Listen 15:24Union membership is at a historic low in the U.S. while public support for unions is on the rise. And in Philadelphia — long known as a blue-collar “labor town” — the kinds of workers organizing has been changing.
The Philadelphia Inquirer’s Juliana Reyes, who covers labor and unions, explains why millennials in particular are driving that shift, which started before the COVID-19 pandemic gave workers’ rights issues new urgency.
Hear the whole story on The Why
Interview Highlights
On how the pandemic has moved many workers to organize
There’s been a lot of worker organizing around COVID working conditions, but it’s not only been unions that have been fighting for these better working conditions. There’s been a lot of nonunion worker organizing. So we’re seeing like restaurant workers, baristas, different kinds of workers who are not in a union are organizing demanding better conditions on the job … And there’s a lot of social media organizing. So we’ll see restaurant workers putting up Instagram accounts and posting their demands on there and posting relief funds where they’re saying, “Here’s where you can donate money and support us while we’re on strike.” We’re seeing workers ask for hazard pay and personal protective equipment and for rights when it comes to like being called back to work.

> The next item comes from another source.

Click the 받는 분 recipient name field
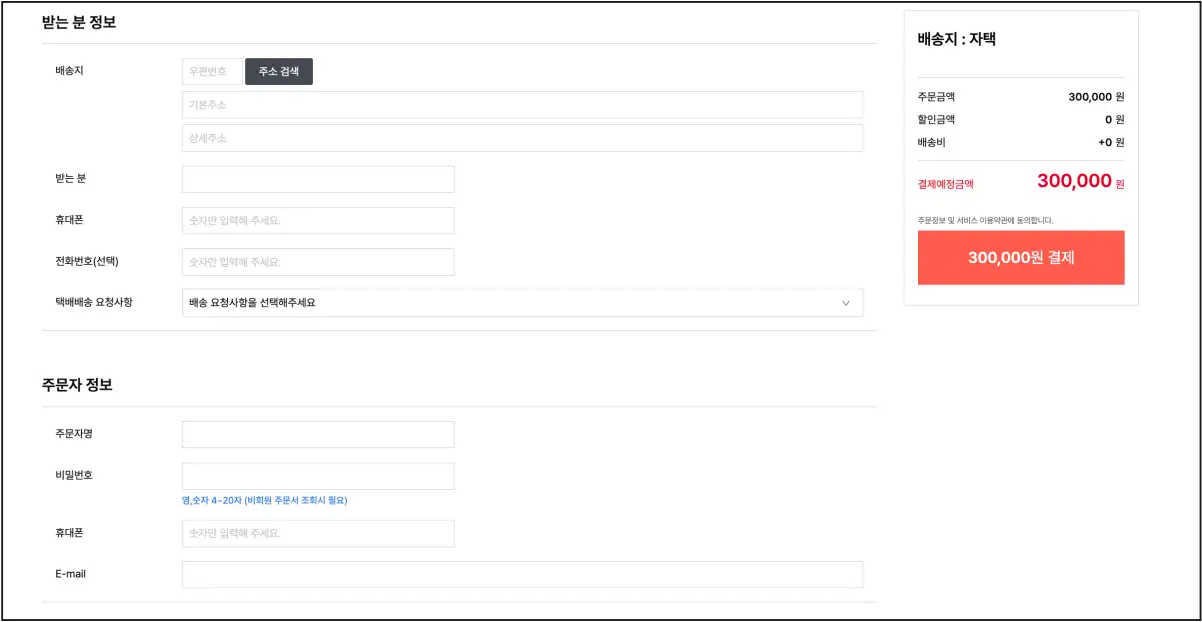Viewport: 1202px width, 622px height. pyautogui.click(x=318, y=180)
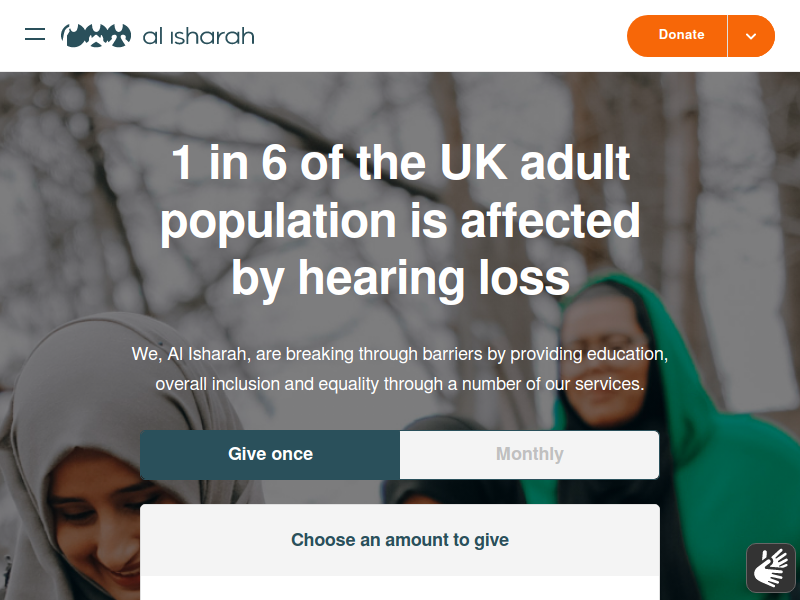Click the paragraph line starting "We, Al Isharah"
800x600 pixels.
pos(400,354)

On the shift in the types of workers organizing in Philly
It definitely has become more urgent during the pandemic, and there’s been more widespread awareness of the working conditions of workers around the country, but there has been there was already a shift happening before the pandemic where different kinds of workers were forming unions in their workplace being driven by college-educated workers and workers who are working at these mission-driven organizations … and other seemingly progressive institutions … We’re seeing a lot of a lot of this new union energy being driven by millennials, and you’re seeing a lot of that because for millennials, this is the second recession that they’re living through. And so they’re like, “We spent all this money to go to college and get a master’s degree and we’re still just scraping by. We don’t have job security.”
On what the future could hold
I think it’s important to be realistic about where we’re at right now, which is that we are still at 10% union membership. And though we’re seeing new union efforts … it isn’t necessarily thousands of workers. It’s like a few hundred workers. So it’s not moving the needle that much. Still, this is an undeniable moment, and there’s all these new unions in fairly different kinds of workers are organizing … I think we’re going to see a lot more organizing around workers that aren’t traditionally in unions, workers that don’t really have easy access to unions. So I’m talking about like retail and fast food workers in big chains. And those workers, it’s really hard for them to join a union because of the way that their companies are set up … There’s there’s been action around giving domestic workers like nannies and house cleaners labor rights, and they’re not allowed to collectively bargain because they’ve been carved out of federal labor law.